Directions for this task:
Of all the entries below, retype only the lines from the one with "Tap the panel letter C" through the one with "Action: [459, 159]", exactly as they appear.
Stored data Start Marker
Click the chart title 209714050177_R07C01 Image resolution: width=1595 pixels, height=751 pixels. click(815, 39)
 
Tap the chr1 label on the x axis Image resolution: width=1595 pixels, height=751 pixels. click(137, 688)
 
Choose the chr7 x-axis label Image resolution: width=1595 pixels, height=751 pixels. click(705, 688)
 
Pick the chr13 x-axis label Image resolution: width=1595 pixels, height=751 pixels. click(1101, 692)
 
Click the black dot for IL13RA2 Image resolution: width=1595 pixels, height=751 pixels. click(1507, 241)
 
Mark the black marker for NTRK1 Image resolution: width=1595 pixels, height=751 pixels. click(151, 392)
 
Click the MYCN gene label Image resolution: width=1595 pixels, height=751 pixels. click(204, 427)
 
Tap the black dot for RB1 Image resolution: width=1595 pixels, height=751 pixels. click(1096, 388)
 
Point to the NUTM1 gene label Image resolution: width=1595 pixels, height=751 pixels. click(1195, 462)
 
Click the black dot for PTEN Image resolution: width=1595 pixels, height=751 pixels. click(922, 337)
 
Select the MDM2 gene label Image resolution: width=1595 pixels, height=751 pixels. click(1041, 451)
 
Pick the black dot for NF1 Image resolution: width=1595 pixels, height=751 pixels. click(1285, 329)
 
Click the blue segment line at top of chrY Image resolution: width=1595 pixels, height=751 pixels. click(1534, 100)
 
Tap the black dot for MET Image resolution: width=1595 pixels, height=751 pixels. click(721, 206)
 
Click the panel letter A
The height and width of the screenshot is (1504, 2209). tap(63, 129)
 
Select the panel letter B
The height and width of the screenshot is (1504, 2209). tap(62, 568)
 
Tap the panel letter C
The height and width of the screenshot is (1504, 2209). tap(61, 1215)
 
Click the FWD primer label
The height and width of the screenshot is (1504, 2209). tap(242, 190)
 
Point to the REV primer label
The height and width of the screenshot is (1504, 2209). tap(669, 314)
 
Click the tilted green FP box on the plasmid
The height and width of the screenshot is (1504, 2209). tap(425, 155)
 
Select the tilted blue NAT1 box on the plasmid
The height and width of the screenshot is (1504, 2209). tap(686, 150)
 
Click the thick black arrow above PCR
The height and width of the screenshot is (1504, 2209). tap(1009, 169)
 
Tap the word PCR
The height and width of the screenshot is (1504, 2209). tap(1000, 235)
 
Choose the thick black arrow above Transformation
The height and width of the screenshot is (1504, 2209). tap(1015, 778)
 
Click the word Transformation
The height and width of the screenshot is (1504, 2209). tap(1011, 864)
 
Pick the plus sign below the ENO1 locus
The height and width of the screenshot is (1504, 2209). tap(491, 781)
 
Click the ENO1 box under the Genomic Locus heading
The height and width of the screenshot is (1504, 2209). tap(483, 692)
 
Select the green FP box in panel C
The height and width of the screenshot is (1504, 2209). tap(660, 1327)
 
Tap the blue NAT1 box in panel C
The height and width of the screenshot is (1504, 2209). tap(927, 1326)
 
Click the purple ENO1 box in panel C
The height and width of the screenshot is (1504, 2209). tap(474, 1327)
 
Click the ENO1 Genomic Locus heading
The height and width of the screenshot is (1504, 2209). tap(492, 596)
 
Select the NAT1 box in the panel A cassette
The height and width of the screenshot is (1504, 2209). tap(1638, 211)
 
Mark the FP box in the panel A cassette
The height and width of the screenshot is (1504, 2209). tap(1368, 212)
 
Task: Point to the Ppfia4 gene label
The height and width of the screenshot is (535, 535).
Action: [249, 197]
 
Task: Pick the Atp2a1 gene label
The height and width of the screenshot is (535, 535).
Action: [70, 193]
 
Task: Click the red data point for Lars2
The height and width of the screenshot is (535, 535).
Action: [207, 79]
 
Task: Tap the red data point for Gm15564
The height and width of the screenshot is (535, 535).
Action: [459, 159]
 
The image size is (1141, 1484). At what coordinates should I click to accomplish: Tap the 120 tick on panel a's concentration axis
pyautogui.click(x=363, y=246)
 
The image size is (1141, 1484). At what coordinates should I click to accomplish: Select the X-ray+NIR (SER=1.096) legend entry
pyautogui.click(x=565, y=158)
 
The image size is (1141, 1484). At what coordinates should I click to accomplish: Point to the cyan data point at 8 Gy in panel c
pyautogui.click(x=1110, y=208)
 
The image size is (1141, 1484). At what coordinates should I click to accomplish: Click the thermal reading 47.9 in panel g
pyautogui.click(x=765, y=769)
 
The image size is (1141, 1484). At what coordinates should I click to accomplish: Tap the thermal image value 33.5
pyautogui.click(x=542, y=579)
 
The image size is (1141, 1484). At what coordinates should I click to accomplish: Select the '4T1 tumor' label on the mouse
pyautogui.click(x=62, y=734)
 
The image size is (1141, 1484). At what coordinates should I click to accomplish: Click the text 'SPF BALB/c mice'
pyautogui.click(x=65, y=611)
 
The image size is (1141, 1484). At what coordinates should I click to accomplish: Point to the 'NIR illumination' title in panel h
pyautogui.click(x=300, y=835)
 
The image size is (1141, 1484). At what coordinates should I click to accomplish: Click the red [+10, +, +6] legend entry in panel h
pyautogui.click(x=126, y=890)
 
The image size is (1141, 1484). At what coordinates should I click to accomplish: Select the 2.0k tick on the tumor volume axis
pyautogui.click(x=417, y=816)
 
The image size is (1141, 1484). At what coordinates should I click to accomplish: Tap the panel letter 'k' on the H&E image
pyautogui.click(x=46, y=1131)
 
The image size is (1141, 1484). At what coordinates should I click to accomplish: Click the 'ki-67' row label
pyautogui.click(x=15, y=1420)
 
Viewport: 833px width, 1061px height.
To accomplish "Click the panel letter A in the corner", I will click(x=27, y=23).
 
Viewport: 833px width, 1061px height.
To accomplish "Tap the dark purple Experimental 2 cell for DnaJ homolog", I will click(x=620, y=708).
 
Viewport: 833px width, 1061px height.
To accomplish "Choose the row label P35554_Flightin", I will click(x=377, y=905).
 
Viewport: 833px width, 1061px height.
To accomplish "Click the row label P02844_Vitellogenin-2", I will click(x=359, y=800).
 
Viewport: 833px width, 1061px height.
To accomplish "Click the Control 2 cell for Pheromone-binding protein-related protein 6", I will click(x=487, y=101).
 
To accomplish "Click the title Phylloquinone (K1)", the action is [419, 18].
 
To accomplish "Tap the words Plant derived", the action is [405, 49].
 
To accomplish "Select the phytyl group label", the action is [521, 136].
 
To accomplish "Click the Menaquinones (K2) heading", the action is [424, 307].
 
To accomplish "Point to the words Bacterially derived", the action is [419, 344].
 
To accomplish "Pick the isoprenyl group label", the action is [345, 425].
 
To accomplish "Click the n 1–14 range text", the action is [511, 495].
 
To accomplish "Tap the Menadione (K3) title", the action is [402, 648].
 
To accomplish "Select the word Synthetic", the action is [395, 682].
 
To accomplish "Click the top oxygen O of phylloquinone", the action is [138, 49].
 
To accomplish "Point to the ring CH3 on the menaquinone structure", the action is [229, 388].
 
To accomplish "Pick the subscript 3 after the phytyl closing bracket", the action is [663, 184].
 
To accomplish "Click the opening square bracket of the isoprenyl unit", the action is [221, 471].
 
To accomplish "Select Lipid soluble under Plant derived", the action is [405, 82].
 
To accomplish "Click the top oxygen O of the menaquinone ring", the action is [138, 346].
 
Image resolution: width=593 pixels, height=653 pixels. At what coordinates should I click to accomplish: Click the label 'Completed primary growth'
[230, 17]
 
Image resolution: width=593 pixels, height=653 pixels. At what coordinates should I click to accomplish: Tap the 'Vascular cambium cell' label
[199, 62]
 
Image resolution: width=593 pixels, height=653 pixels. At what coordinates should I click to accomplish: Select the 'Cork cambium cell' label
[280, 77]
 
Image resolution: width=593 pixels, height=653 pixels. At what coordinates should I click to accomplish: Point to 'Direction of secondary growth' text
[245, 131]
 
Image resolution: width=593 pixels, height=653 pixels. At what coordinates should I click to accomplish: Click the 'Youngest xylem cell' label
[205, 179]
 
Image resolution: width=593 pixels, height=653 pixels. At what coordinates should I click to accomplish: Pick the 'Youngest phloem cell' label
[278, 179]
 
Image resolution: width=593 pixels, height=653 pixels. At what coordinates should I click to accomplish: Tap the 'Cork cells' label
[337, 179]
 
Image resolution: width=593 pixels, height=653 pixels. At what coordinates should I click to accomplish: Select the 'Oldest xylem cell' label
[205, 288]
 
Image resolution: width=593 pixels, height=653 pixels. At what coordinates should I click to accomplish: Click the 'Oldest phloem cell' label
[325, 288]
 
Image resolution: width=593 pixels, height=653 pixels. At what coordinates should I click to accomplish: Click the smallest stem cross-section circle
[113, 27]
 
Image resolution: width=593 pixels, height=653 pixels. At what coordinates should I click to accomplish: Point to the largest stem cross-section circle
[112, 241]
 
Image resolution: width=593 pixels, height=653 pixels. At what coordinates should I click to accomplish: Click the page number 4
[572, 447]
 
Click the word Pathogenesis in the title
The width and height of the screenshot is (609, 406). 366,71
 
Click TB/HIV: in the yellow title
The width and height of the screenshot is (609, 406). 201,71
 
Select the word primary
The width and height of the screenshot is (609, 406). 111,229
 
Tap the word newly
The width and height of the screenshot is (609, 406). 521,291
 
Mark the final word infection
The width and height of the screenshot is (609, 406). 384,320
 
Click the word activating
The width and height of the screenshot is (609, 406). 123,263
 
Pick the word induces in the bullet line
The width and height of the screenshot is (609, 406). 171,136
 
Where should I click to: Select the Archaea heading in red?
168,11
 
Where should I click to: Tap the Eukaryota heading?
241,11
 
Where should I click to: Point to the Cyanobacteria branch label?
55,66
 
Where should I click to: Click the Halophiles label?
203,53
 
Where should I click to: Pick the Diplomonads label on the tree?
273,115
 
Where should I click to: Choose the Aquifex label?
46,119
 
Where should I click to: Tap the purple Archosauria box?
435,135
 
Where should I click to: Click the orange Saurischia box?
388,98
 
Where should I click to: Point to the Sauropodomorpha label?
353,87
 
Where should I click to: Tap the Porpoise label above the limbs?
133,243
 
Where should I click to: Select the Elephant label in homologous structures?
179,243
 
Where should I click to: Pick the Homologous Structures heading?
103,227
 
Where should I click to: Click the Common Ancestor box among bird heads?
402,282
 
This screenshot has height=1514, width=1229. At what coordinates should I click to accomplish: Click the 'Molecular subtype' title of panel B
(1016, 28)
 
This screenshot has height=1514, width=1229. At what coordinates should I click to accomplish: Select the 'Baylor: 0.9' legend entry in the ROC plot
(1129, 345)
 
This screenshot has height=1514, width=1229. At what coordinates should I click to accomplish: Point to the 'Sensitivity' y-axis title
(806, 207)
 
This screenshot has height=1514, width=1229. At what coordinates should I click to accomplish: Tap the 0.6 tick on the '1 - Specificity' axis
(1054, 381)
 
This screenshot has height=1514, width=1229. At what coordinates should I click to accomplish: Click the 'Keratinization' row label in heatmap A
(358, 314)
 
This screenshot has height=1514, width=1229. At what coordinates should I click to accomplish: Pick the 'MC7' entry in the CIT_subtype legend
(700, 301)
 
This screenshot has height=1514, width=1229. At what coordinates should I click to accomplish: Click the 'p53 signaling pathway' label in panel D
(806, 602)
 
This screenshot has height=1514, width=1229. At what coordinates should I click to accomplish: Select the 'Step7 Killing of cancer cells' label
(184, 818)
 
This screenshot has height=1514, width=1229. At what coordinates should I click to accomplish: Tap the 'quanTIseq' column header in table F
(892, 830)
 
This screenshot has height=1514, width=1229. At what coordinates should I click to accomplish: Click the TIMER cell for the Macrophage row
Stored data End Marker
Worked solution:
Tap the panel letter C
The height and width of the screenshot is (1504, 2209). tap(61, 1215)
 
Click the FWD primer label
The height and width of the screenshot is (1504, 2209). tap(242, 190)
 
Point to the REV primer label
The height and width of the screenshot is (1504, 2209). tap(669, 314)
 
Click the tilted green FP box on the plasmid
The height and width of the screenshot is (1504, 2209). tap(425, 155)
 
Select the tilted blue NAT1 box on the plasmid
The height and width of the screenshot is (1504, 2209). tap(686, 150)
 
Click the thick black arrow above PCR
The height and width of the screenshot is (1504, 2209). tap(1009, 169)
 
Tap the word PCR
The height and width of the screenshot is (1504, 2209). tap(1000, 235)
 
Choose the thick black arrow above Transformation
The height and width of the screenshot is (1504, 2209). tap(1015, 778)
 
Click the word Transformation
The height and width of the screenshot is (1504, 2209). tap(1011, 864)
 
Pick the plus sign below the ENO1 locus
The height and width of the screenshot is (1504, 2209). tap(491, 781)
 
Click the ENO1 box under the Genomic Locus heading
The height and width of the screenshot is (1504, 2209). tap(483, 692)
 
Select the green FP box in panel C
The height and width of the screenshot is (1504, 2209). tap(660, 1327)
 
Tap the blue NAT1 box in panel C
The height and width of the screenshot is (1504, 2209). tap(927, 1326)
 
Click the purple ENO1 box in panel C
The height and width of the screenshot is (1504, 2209). tap(474, 1327)
 
Click the ENO1 Genomic Locus heading
The height and width of the screenshot is (1504, 2209). tap(492, 596)
 
Select the NAT1 box in the panel A cassette
The height and width of the screenshot is (1504, 2209). tap(1638, 211)
 
Mark the FP box in the panel A cassette
The height and width of the screenshot is (1504, 2209). tap(1368, 212)
 
Task: Point to the Ppfia4 gene label
The height and width of the screenshot is (535, 535).
Action: [249, 197]
 
Task: Pick the Atp2a1 gene label
The height and width of the screenshot is (535, 535).
Action: [70, 193]
 
Task: Click the red data point for Lars2
The height and width of the screenshot is (535, 535).
Action: [207, 79]
 
Task: Tap the red data point for Gm15564
The height and width of the screenshot is (535, 535).
Action: [459, 159]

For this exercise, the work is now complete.